- [TASKS]:
**a.** In the PySpark pivot thread, what data type does the schema give for the daysAgo column?
**b.** Write the next part of the PySpark pivot thread, starting right after its last line.

- [SOURCE EXTRACT]:
I've a pyspark dataframe requirement, which i need inputs on :
Here is the scenario :
df1 schema:
root
|-- applianceName: string (nullable = true)
|-- customer: string (nullable = true)
|-- daysAgo: integer (nullable = true)
|-- countAnomaliesByDay: long (nullable = true)
Sample Data:
applianceName | customer | daysAgo| countAnomaliesByDay
app1 cust1 0 100
app1 cust1 1 200
app1 cust1 2 300
app1 cust1 3 400
app1 cust1 4 500
app1 cust1 5 600
app1 cust1 6 700
In df1 schema, I need to add columns - day0,day1,day2,day3,day4,day5,day6 as shown below :
applianceName | customer | day0 | day1| day2 | day3 | day4 | day5| day6
app1 cust1 100 200 300 400 500 600 700
i.e. column day0 - will have countAnomaliesByDay when daysAgo =0, column day1 - will have countAnomaliesByDay when daysAgo =1 and so on.
How do i achieve this ?
tia!
CodePudding user response:
df_pivot = df.groupby('applianceName', 'customer') \
.pivot('daysAgo') \
.max('countAnomaliesByDay') \
.fillna(0)
CodePudding user response:
I hope, this work for your solution. I use pivot function of pyspark to perform this,
import findspark
findspark.init()

- [SUPPLIED MATERIAL]:
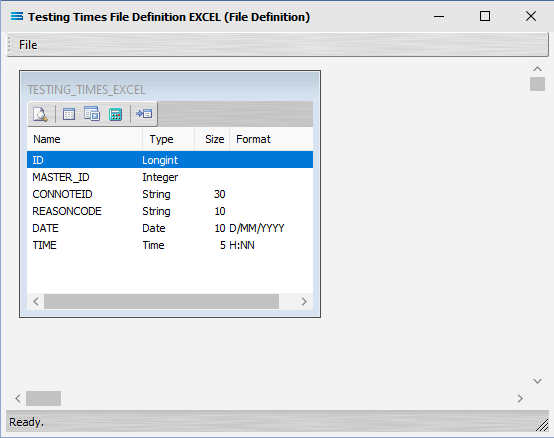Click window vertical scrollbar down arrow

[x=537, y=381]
* * *
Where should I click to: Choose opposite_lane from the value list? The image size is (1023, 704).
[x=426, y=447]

- [RESPONSES TO THE TASKS]:
**a.** integer

**b.**
findspark.find()
from pyspark.sql import *
from pyspark.sql.types import IntegerType, StringType, StructType, StructField
# create a Spark Session
spark = SparkSession.builder.appName('StackOverflowMultiple').getOrCreate()
newDF = [
StructField('applianceName', StringType(), True),
StructField('customer', StringType(), True),
StructField('daysAgo', StringType(), True),
StructField('countAnomaliesByDay', IntegerType(), True)
]
finalStruct = StructType(fields=newDF)
df = spark.read.csv('./pyspark_add_multiple_cols.csv',
schema=finalStruct,
header=True)
df_pivot = df \
.groupBy('applianceName', 'customer') \
.pivot('daysAgo') \
.sum('countAnomaliesByDay')
df_pivot.show(truncate=False)